The ConVal girls' basketball team hosted Lebanon for an NHIAA Division II tournament game on Friday.
The ConVal girls' basketball team hosted Lebanon for an NHIAA Division II tournament game on Friday. Credit: Staff photo by Ben Conant—

The ConVal girls’ basketball team’s magnificent seven were reduced to a final four at the end of Friday’s NHIAA Division II home playoff game against Lebanon. The small but mighty Cougars were shorthanded the entire season, and after three of them fouled out fighting to the end of the 55-43 Raider victory, ConVal played the final minute with only four players on the court. Even then, the Cougars went down swinging, battling not simply for another playoff game, but to extend their shortened season for another day with each other.

“The biggest thing that we talked about the last couple of days – we just wanted to play for one more day in the gym,” ConVal head coach Kevin Proctor said. “It wasn’t even about getting to Hanover or Bow. We wanted to be in this gym tomorrow together.”

ConVal (1-7) gave the visiting Raiders all they could handle, holding Lebanon to just one field goal, a Catherine Cole three, in the first quarter. But Cole and her teammates would parade to the free throw line over and over again and make up the difference with stellar shooting from the stripe. Cole (13 points) was 6-6 from the line in the quarter and finished 8-8, as did Salley Rainey (14 points). As a team, Lebanon got to the charity stripe 35 times, making 26, while ConVal shot just five free throws the entire game, making four.

“I was proud of their defense,” Proctor said. “I thought they did a good job. We had a game plan, we were able to neutralize it in the first.”

All seven of the Cougars contributed throughout the night; Maddy Faber (nine points) had tough buckets in the first and fourth and was all over the floor for loose balls; Makenna Proctor hit an early three and played smothering defense even after she was saddled with her third foul; Jada Stevens provided a spark off the bench; Mairin Burgess found success in the pick-and-roll; Morgan Bemont (eight points) handled the ball well hit two big threes in the fourth quarter, and the Cougars’ twin seniors Emily and Julia Donovan left it all on the floor as always, scoring eight points apiece in their final game.

Proctor said the Donovans’ senior leadership was crucial this season and seems to have rubbed off on the underclassmen.

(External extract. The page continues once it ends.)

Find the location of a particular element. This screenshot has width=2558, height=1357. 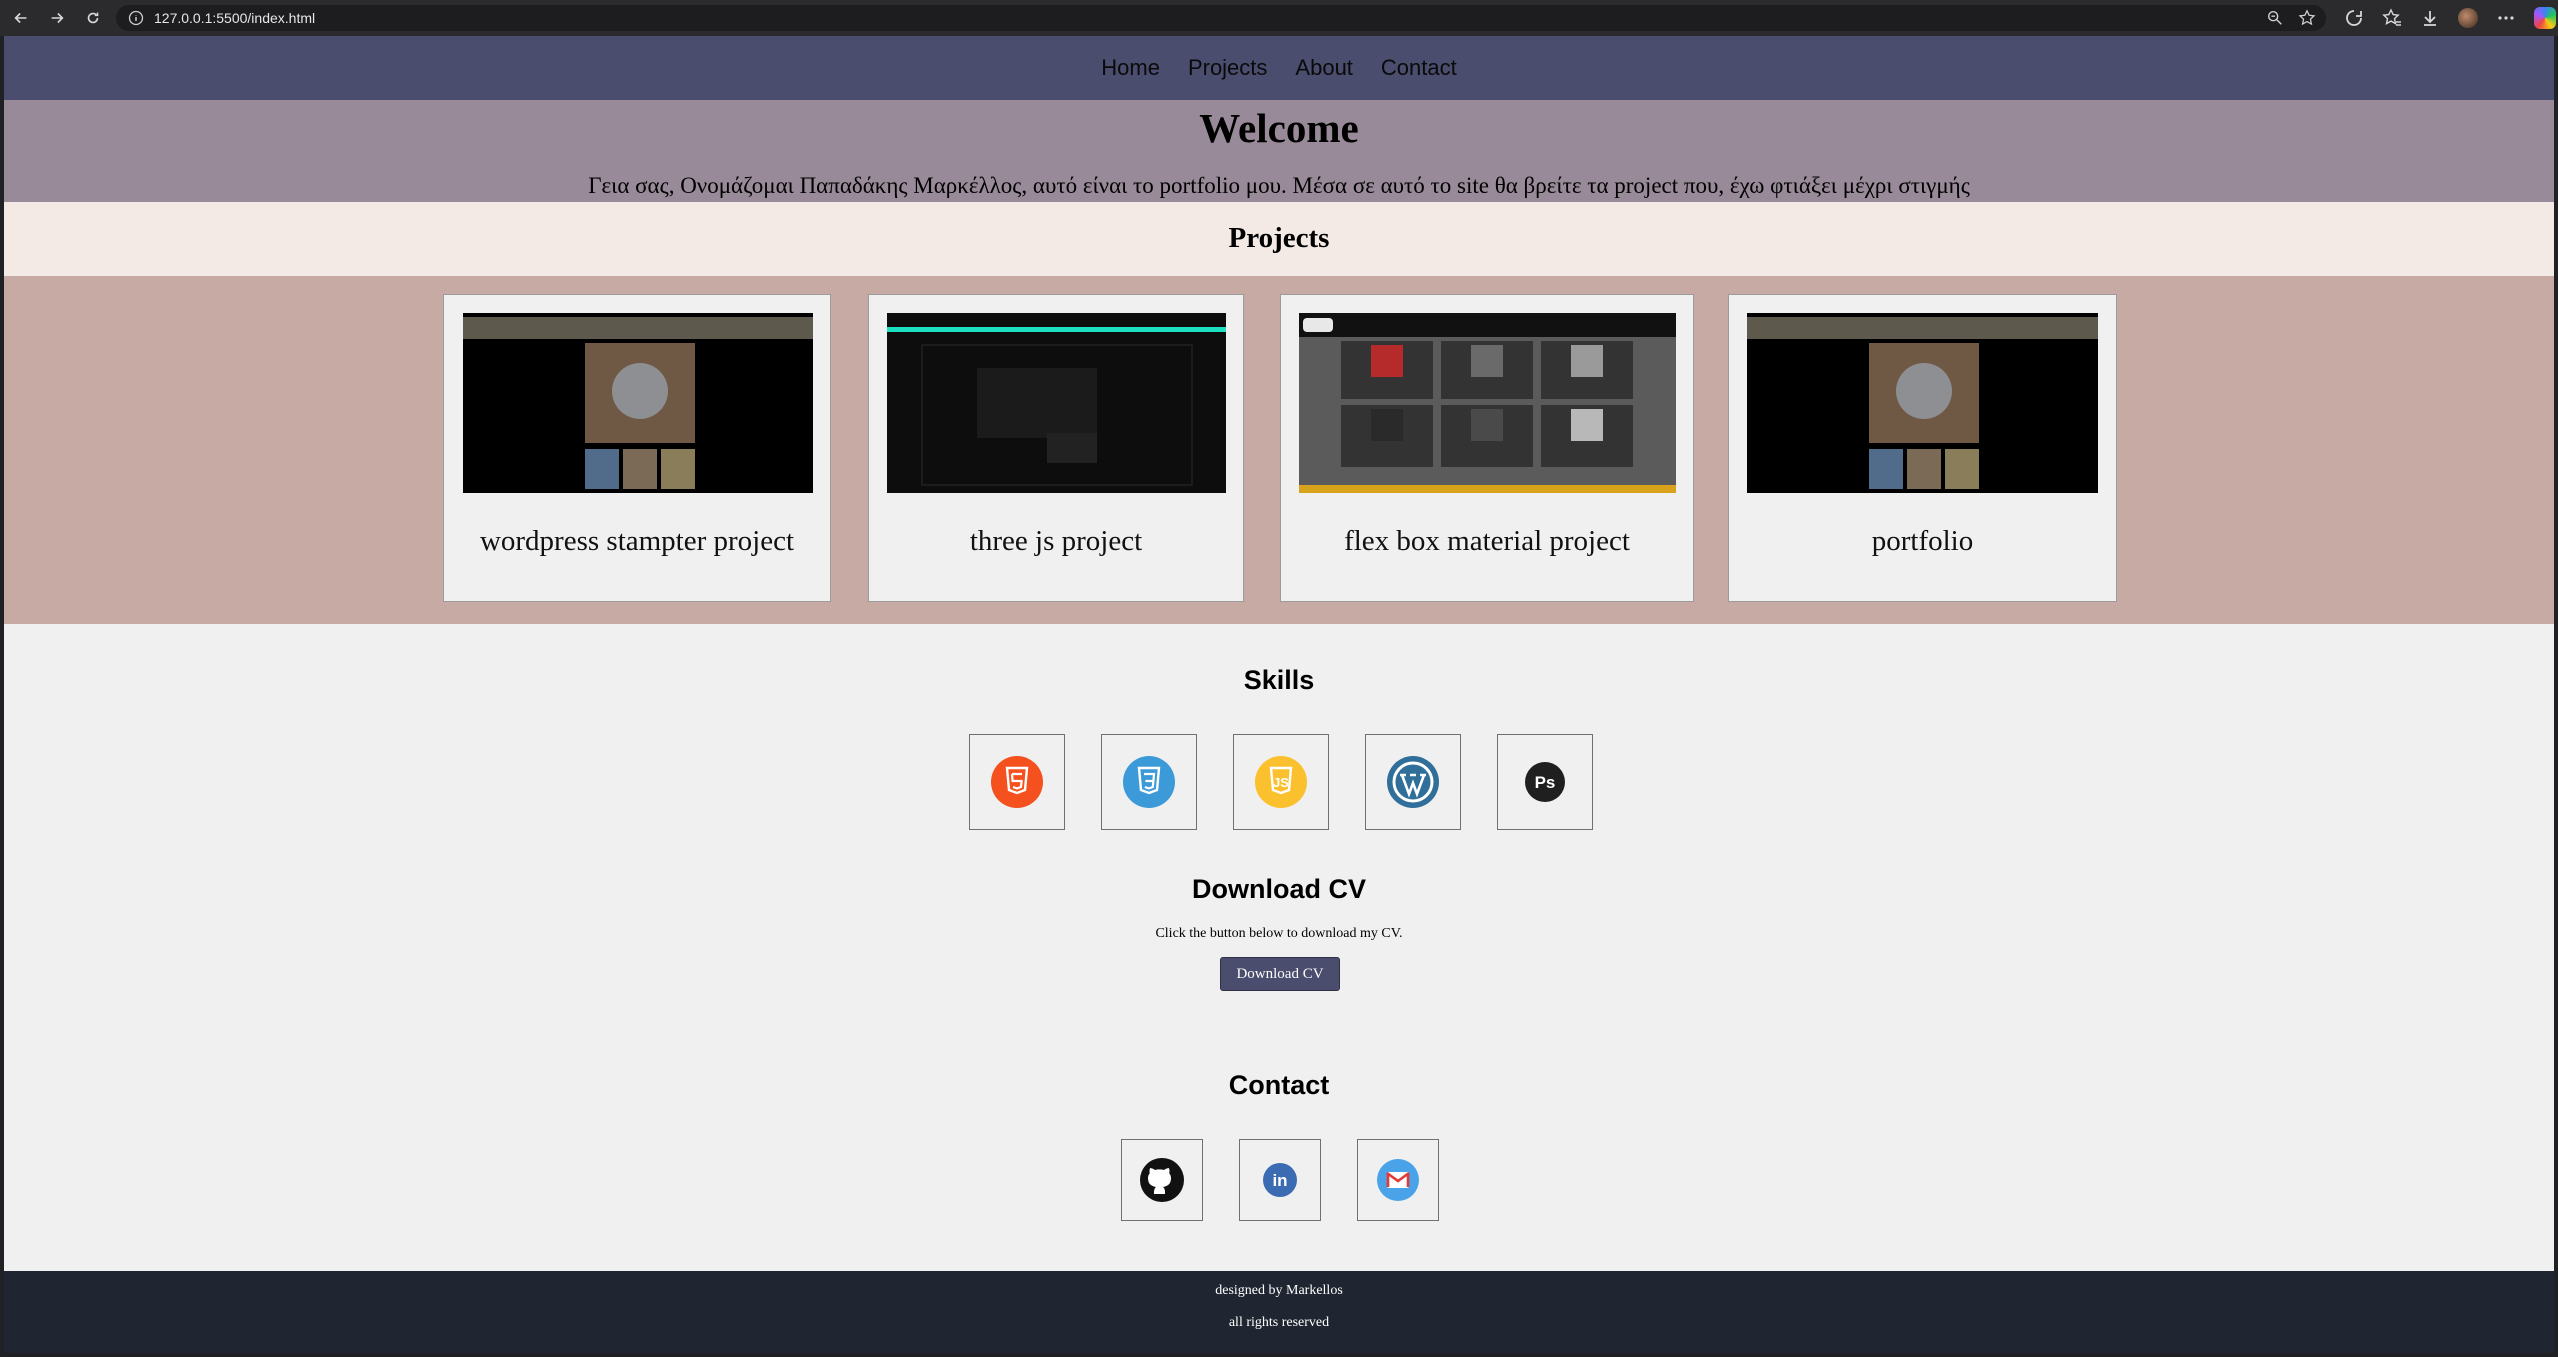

“They are the nicest kids,” Proctor said. “I’ve been hard on them over the last couple of years because of the potential that I could see in them and what we needed from them. And I think that leadership, when your senior captains are getting that feedback from the coach, if they handle it with maturity and understand where it’s coming from, then that trickles down to the younger players. That’s a good role model.”

Despite the Raider free throw parade, ConVal kept it close the entire game, but the physical Lebanon defense turned up the pressure in the second half and ended up turning over the young Cougars 28 times. That’s something Proctor expects to shake off by the time next season rolls around, following an offseason full of AAU basketball for his team, bolstered by the return of players lost to COVID protocols and, hopefully, on the heels of a normal preseason.

“If we want to go beyond the prelims or the quarterfinals, we’re going to have to grow up a little bit in that regard,” Proctor said. “Being able to handle physicality as ballhandlers and kind of give it back a little bit, that’s something that offseason is going to really develop and the weight room is going to continue to develop.”